§ The data:
○ ○ ○ ○ ○ ○ ○

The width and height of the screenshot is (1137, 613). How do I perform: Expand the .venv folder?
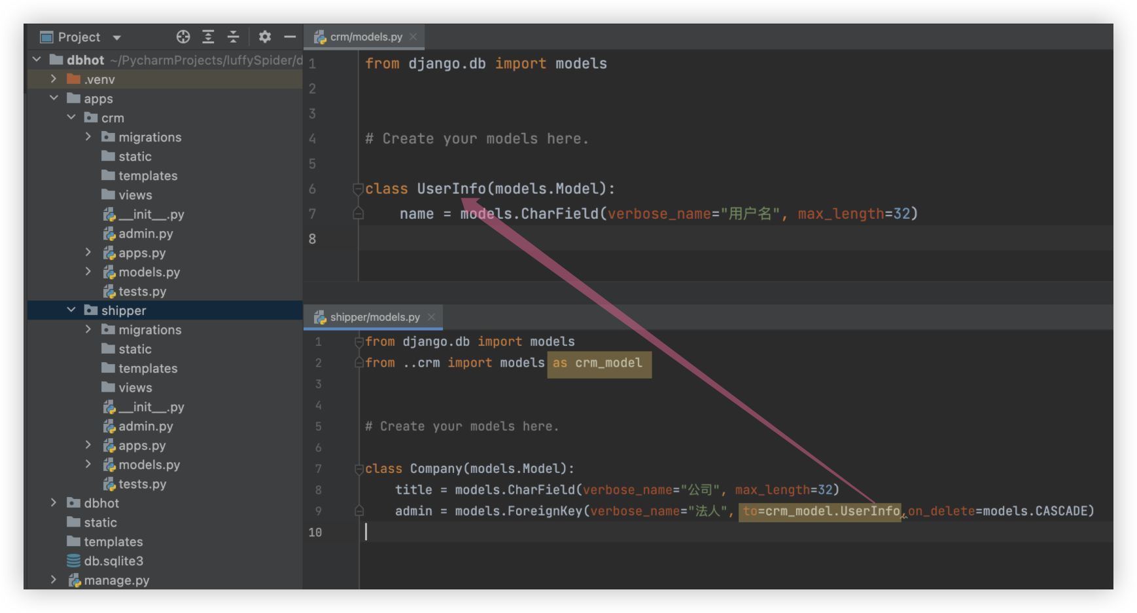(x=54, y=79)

○ ○ ○ ○ ○ ○ ○

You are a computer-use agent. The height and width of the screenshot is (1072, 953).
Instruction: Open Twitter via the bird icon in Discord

○ ○ ○ ○ ○ ○ ○

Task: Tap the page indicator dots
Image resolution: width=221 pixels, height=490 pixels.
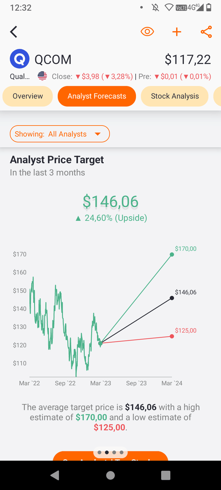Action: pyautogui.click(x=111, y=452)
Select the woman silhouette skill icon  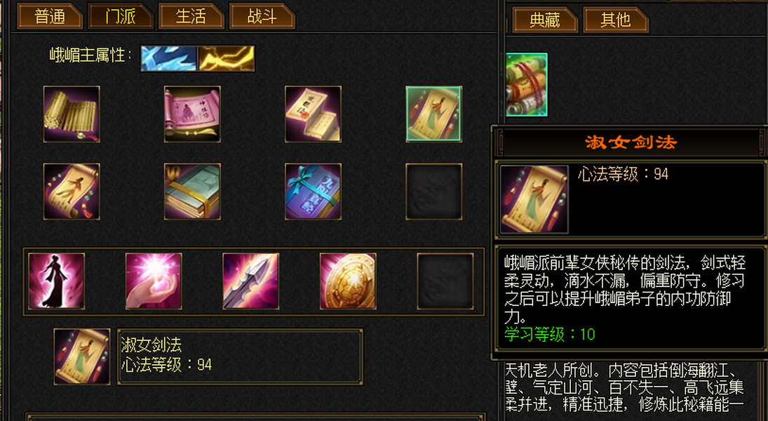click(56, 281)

○ ○ ○ ○ ○ ○ ○

§ Exercise directions: Where the listing above reaches the line that contains "You are a computer-use", start retyping, and finish with the line that contains "Instruction: Open Twitter"; reproduce those lines exactly and no others.

§ Answer to this task:
You are a computer-use agent. The height and width of the screenshot is (1072, 953).
Instruction: Open Twitter via the bird icon in Discord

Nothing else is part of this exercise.